Hi, I have 1500 HTA 2.0 affy human microarray CEL files. These file are a combination of treatment, placebo and healthy controls at 4 different times (weeks). They are not paired samples. Hence I started out doing the following - 1- Perform batch QC using Affy power tools 2- Perform sample wise QC 3- Batch processing of arrays and normalization using rma.
eset_norm <- oligo::rma(raw_data, target = "core")
4- Combine all the batches of normalized eset and annotate using pd.hta.2.0
eset_norm_anno <- annotateEset(eset_norm ,pd.hta.2.0, columns = c("PROBEID", "ENTREZID", "SYMBOL", "GENENAME"), multivals = "list")
5- Filter probe id that are related to main gene expression
eset_norm_anno_main <- getMainProbes(eset_norm_anno )

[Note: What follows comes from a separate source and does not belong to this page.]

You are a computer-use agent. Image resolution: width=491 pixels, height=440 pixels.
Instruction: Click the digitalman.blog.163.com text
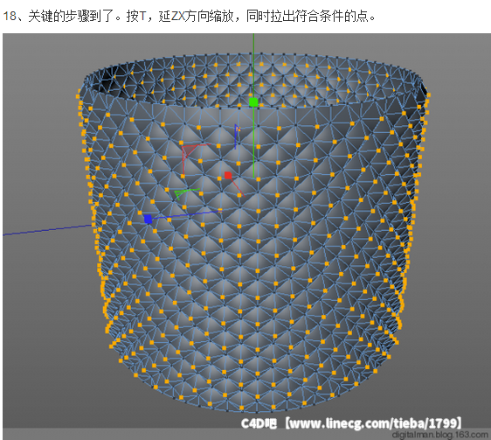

6- Filtered probe ids using manual threshold in order to remove all the low expression probes across samples. 7- Filtered probe ids that were not annotated, i.e which had gene symbol /ID as "NA". Ended up with 34886 probe ids (Started with 70k probes after core rma norm). 8- set up design matrix - I would like to look at a list of differential expressed gene based on treatment and time effect. In order to figure out genes that are expressed deferentially per dosage at a given time point, I set up the following design matrix and develop contrast matrix that will compare DrugA.Dose1.WEEK0 and PLACEBO.WEEK0 and so forth.
design = model.matrix(~0+groups) colnames(design) # colnames(design) # "DrugA.Dose1.WEEK0" "DrugA.Dose1.WEEK6" "DrugA.Dose1.WEEK1" "DrugA.Dose1.WEEK8" # "DrugA.Dose1.WEEK2" "DrugA.Dose2.WEEK0" "DrugA.Dose2.WEEK6" "DrugA.Dose2.WEEK1" # "DrugA.Dose2.WEEK8" "DrugA.Dose2.WEEK2" "CONTROL.WEEK0.HEALTHY" "PLACEBO.WEEK0" # "PLACEBO.WEEK6" "PLACEBO.WEEK1" "PLACEBO.WEEK8" "PLACEBO.WEEK2"
9- Setting up analysis using Limma -
contrast = makeContrasts( Dose1week0=DrugA.Dose1.WEEK0-PLACEBO.WEEK0) data.fit = lmFit(eset_norm_anno_main_final,design) data.fit.con = contrasts.fit(fit = data.fit,contrasts = contrast) data.fit.eb = eBayes(fit = data.fit.con) results <- decideTests(data.fit.eb, adjust.method = "BH", lfc = 1)
Can you please tell me if the design and my process is right ? My ultimate list represents a list of probeids that are mapped to a gene id with statistics and p values associated. Do I have to aggregate the result based on Gene symbols to understand what Genes have been regulated or the result with transcripts just fine to present and compare ?
A quick check will help me very much.